■ **EXERCISE BRIEF**
What is needed is an exact copy of the records below, without the pictures.
##### LISTED RECORDS #####
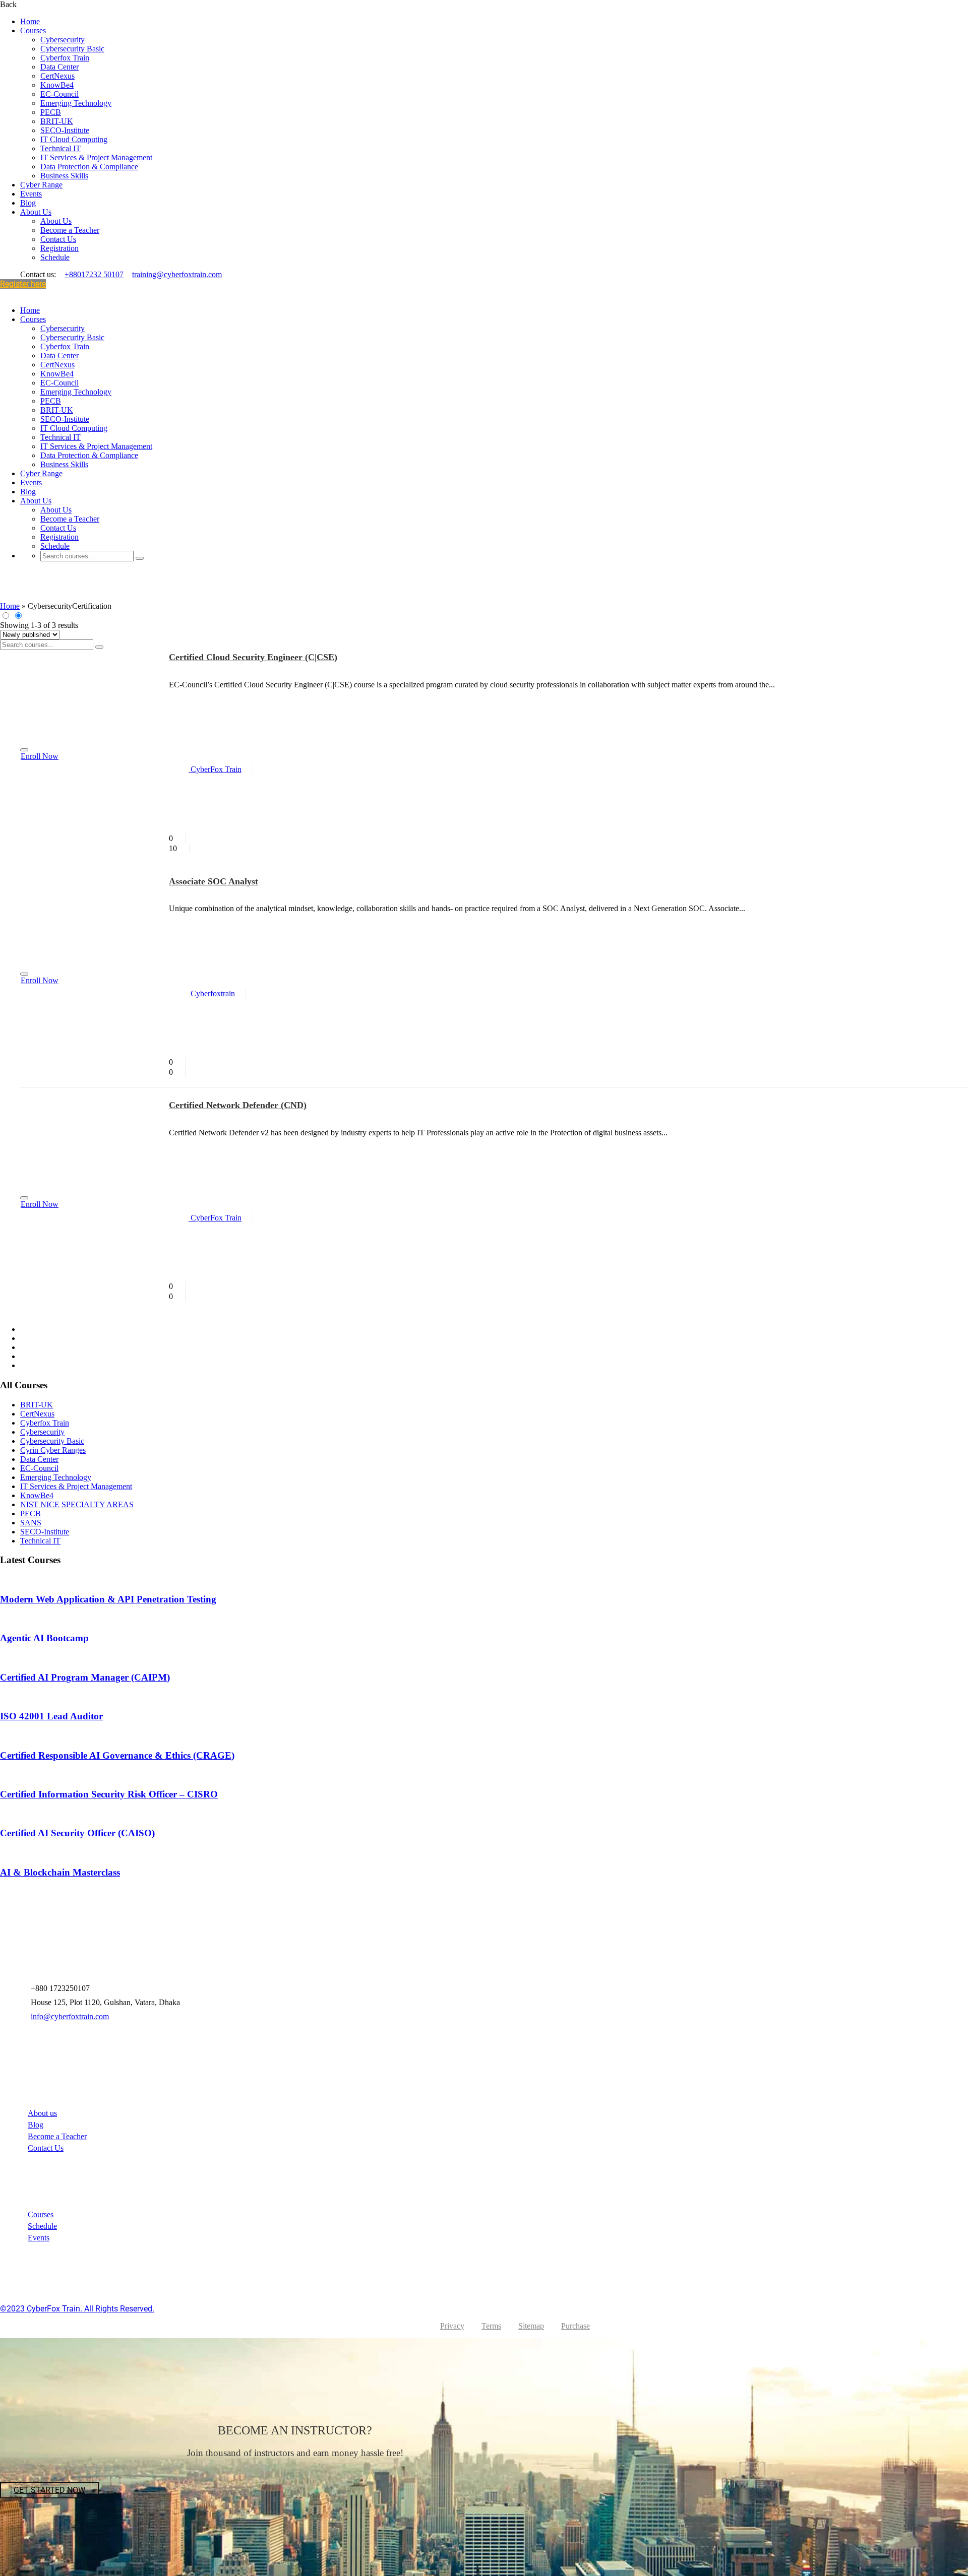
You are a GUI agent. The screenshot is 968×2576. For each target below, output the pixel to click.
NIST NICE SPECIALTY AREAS (77, 1504)
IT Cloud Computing (73, 139)
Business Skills (64, 175)
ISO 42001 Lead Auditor (51, 1716)
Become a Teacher (69, 230)
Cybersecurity (62, 39)
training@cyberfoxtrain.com (177, 274)
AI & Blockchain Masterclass (60, 1872)
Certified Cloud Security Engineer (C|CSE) (253, 657)
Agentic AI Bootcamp (44, 1638)
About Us (35, 212)
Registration (59, 248)
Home (30, 21)
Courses (33, 30)
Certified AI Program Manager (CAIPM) (85, 1677)
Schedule (55, 257)
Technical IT (60, 148)
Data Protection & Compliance (89, 166)
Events (31, 193)
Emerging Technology (75, 103)
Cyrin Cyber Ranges (53, 1450)
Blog (28, 203)
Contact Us (58, 239)
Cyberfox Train (64, 57)
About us (42, 2113)
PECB (50, 112)
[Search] (140, 558)
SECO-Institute (64, 130)
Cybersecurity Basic (72, 48)
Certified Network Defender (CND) (238, 1105)
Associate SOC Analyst (213, 881)
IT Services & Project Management (96, 157)
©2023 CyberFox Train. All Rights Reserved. (77, 2308)
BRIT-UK (56, 121)
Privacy (452, 2326)
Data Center (59, 66)
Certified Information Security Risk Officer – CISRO (109, 1794)
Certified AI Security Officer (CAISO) (77, 1833)
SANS (30, 1522)
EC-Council (59, 94)
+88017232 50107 (94, 274)
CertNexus (57, 76)
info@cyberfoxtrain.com (70, 2016)
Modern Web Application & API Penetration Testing (108, 1599)
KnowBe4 (57, 85)
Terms (491, 2326)
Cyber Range (41, 184)
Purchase (575, 2326)
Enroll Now (39, 756)
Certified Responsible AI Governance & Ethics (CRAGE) (117, 1755)
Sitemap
#####
■ **ANSWER BELOW**
You are a GUI agent. The screenshot is 968×2576. For each target below, output the pixel to click.
NIST NICE SPECIALTY AREAS (77, 1504)
IT Cloud Computing (73, 139)
Business Skills (64, 175)
ISO 42001 Lead Auditor (51, 1716)
Become a Teacher (69, 230)
Cybersecurity (62, 39)
training@cyberfoxtrain.com (177, 274)
AI & Blockchain Masterclass (60, 1872)
Certified Cloud Security Engineer (C|CSE) (253, 657)
Agentic AI Bootcamp (44, 1638)
About Us (35, 212)
Registration (59, 248)
Home (30, 21)
Courses (33, 30)
Certified AI Program Manager (CAIPM) (85, 1677)
Schedule (55, 257)
Technical IT (60, 148)
Data Protection & Compliance (89, 166)
Events (31, 193)
Emerging Technology (75, 103)
Cyrin Cyber Ranges (53, 1450)
Blog (28, 203)
Contact Us (58, 239)
Cyberfox Train (64, 57)
About us (42, 2113)
PECB (50, 112)
[Search] (140, 558)
SECO-Institute (64, 130)
Cybersecurity Basic (72, 48)
Certified Network Defender (CND) (238, 1105)
Associate SOC Analyst (213, 881)
IT Services & Project Management (96, 157)
©2023 CyberFox Train. All Rights Reserved. (77, 2308)
BRIT-UK (56, 121)
Privacy (452, 2326)
Data Center (59, 66)
Certified Information Security Risk Officer – CISRO (109, 1794)
Certified AI Security Officer (CAISO) (77, 1833)
SANS (30, 1522)
EC-Council (59, 94)
+88017232 50107 (94, 274)
CertNexus (57, 76)
info@cyberfoxtrain.com (70, 2016)
Modern Web Application & API Penetration Testing (108, 1599)
KnowBe4 (57, 85)
Terms (491, 2326)
Cyber Range (41, 184)
Purchase (575, 2326)
Enroll Now (39, 756)
Certified Responsible AI Governance & Ethics (CRAGE) (117, 1755)
Sitemap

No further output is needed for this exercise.